---------- Exercise input ----------
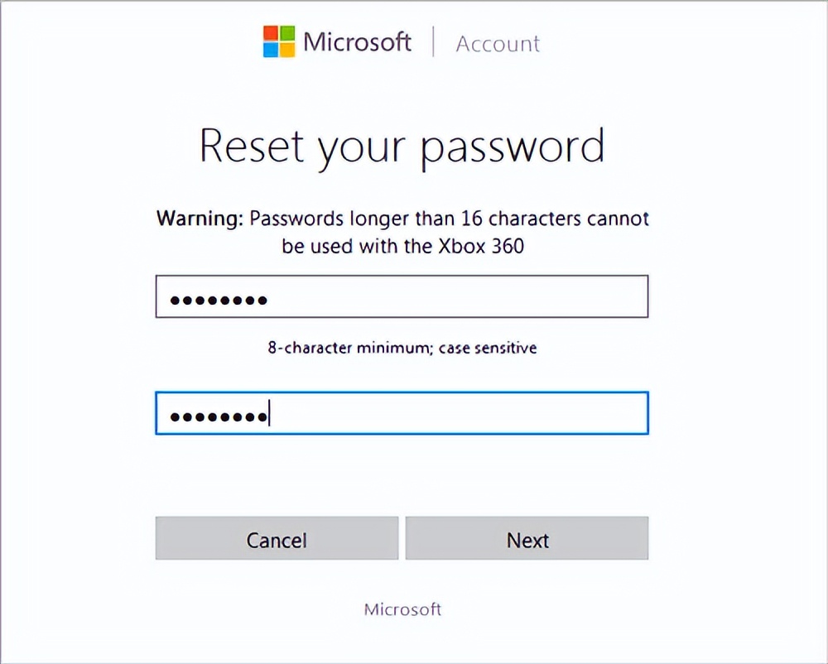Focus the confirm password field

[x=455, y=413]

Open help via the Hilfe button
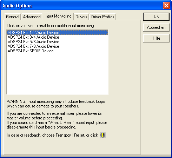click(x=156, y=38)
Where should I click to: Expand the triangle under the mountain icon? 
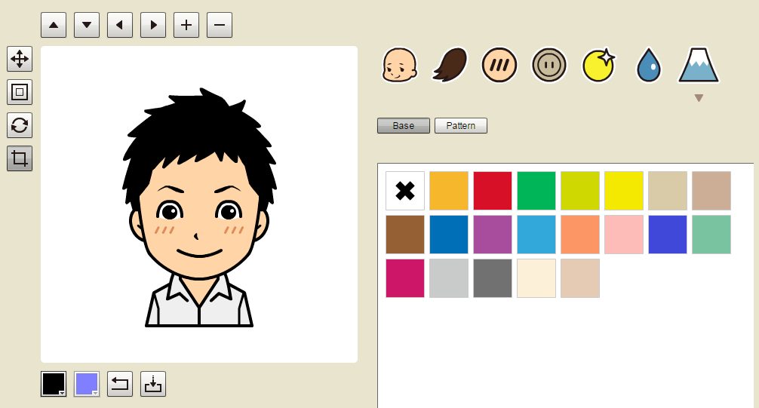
----------
---------- Exercise input ----------
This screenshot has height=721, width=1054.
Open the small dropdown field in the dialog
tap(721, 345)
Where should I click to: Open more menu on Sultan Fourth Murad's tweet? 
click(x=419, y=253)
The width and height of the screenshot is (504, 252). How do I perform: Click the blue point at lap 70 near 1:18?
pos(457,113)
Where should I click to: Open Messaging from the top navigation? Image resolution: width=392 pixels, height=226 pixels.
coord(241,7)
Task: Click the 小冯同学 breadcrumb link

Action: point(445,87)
----------
---------- Exercise input ----------
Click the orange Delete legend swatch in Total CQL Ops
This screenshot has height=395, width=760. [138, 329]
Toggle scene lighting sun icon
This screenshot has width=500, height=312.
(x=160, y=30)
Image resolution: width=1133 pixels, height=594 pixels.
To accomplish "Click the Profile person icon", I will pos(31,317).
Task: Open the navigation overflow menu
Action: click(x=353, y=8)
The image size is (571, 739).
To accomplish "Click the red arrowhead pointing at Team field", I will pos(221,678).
----------
§ Your objective: Reproduce the rows from the line containing "This screenshot has height=721, width=1054." through the line containing "Action: point(445,87)", keeping every line the same.

§ Response:
This screenshot has height=721, width=1054.
Open the small dropdown field in the dialog
tap(721, 345)
Where should I click to: Open more menu on Sultan Fourth Murad's tweet? 
click(x=419, y=253)
The width and height of the screenshot is (504, 252). How do I perform: Click the blue point at lap 70 near 1:18?
pos(457,113)
Where should I click to: Open Messaging from the top navigation? Image resolution: width=392 pixels, height=226 pixels.
coord(241,7)
Task: Click the 小冯同学 breadcrumb link

Action: point(445,87)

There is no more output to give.